Cuando faltaba un mes y medio para las elecciones, muchos pensaban (o querían creer, o nos querían hacer pensar) que la suerte estaba echada. Ahora faltan sólo tres semanas y parece claro que aún existe un margen de incertidumbre. Los resultados dependerán de lo más obvio: no de lo que pronostiquen los encuestadores o prevean los comentaristas, ni de los indicadores económicos, las estadísticas sobre criminalidad o las pruebas PISA, sino de cómo reaccionen, ante el desempeño de los partidos y sus candidatos en la campaña, quienes aún no han decidido su voto.
Además, el caso cercano brasileño muestra otra obviedad: el relativo aumento de la “volatilidad” de las preferencias ciudadanas puede afectar a cualquier candidatura. A comienzos de setiembre los sondeos de opinión pública ubicaban a la opositora Marina Silva en un sostenido curso ascendente que aumentaba su chance de ganar la presidencia, pero luego hubo un cambio de tendencia que proyecta a la actual mandataria, Dilma Rousseff, como probable triunfadora.
Aquí como en Brasil, a los políticos que cometen errores en el último y crucial tramo de la campaña les quedan cada vez menos días para intentar corregirlos. En este sentido, es interesante considerar algunos movimientos recientes.
Ante los indicios de que el Frente Amplio (FA) recuperaba terreno, mientras el discurso “por la positiva” del candidato del Partido Nacional (PN) no alcanzaba para sostener una tendencia creciente en las intenciones de voto, los blancos buscaron golpear sobre flancos del oficialismo que consideran débiles y reflotaron la cuestión de la seguridad ciudadana, apoyándose en que Tabaré Vázquez anunció su intención de mantener a Eduardo Bonomi en el Ministerio del Interior.

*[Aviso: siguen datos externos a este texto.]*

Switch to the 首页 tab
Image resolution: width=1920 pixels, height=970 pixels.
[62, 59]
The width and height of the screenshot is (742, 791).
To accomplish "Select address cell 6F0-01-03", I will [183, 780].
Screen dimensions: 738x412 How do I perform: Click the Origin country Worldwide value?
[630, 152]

Sin embargo, Vázquez logró empatar ese partido de contragolpe cuando demandó que sus adversarios dijeran también a quiénes pensaban encomendar esa secretaría de Estado. Por razones que nadie conoce con certeza, blancos y colorados no quisieron revelar sus planes en la materia, y no hay que ser muy astuto para darse cuenta de que instalar una incertidumbre en ese asunto contribuye poco a ganar la confianza de personas que se sienten inseguras.
La siguiente jugada del PN es difícil de comprender: por más empeño que pongan algunos medios de comunicación, no da la impresión de que la eventual llegada a Uruguay de seis (¡seis!) personas, hoy recluidas de modo ilegal en la cárcel de Guantánamo, pueda ser percibida por mucha gente como un elemento clave para decidir su voto. Sobre todo si se tiene en cuenta que esos cautivos han pasado más de una década en condiciones capaces de ablandar al más fiero.

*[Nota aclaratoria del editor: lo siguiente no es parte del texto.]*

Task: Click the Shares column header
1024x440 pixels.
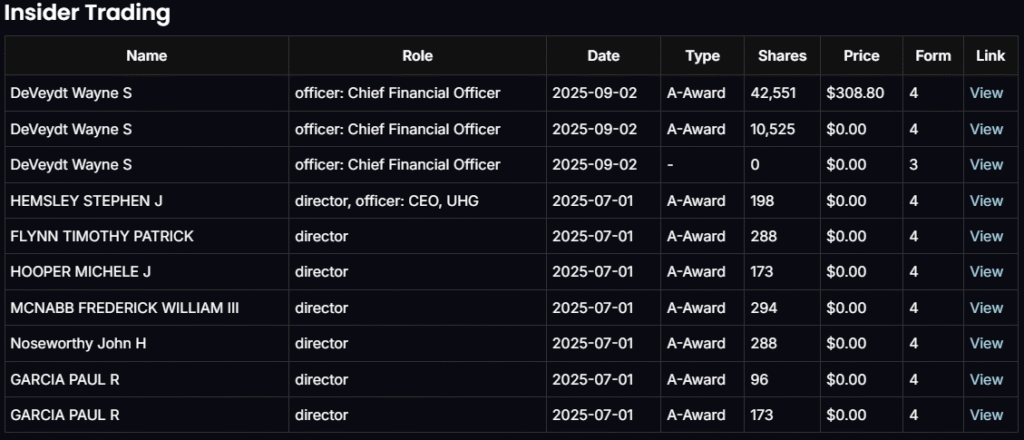Action: pyautogui.click(x=782, y=56)
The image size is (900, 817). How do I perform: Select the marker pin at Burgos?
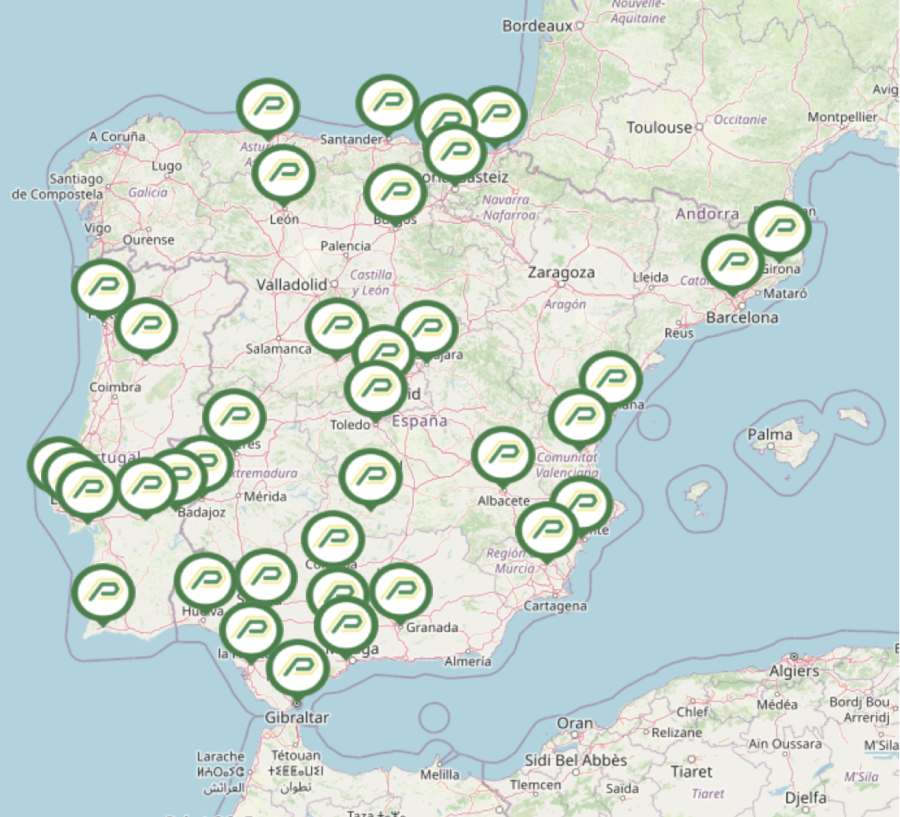point(395,191)
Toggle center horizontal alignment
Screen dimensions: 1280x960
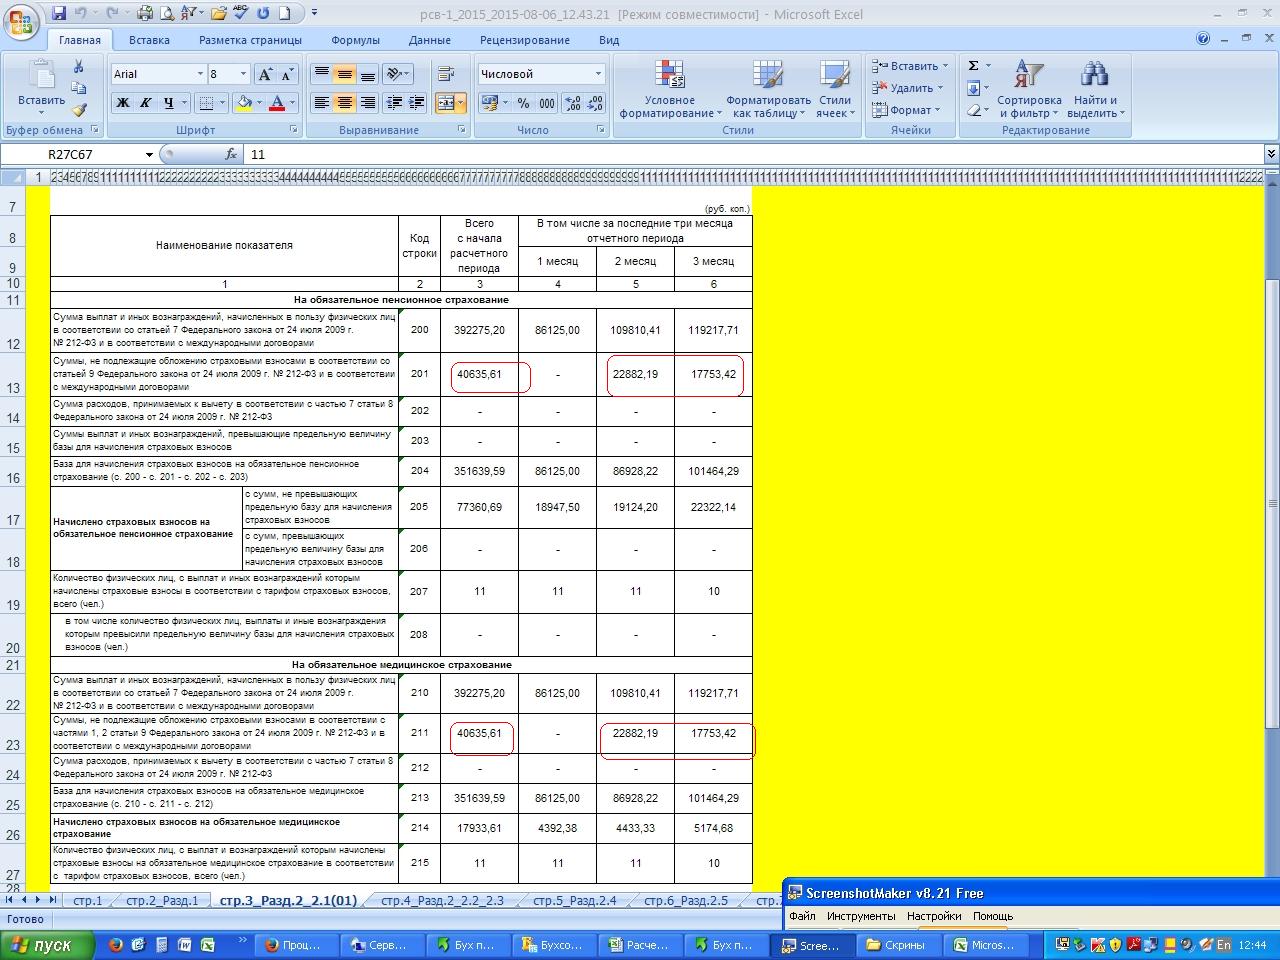[344, 103]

Quizás algunos votantes se asusten al oír que “si gana el FA vienen los terroristas”, pero bien pueden ser más, incluso entre los indecisos, quienes sientan que se los quiere arrear con un recurso poco serio. El burdo intento de explotar el “caso Feldman” en la elección anterior parece haber sido una oportunidad de aprendizaje desaprovechada.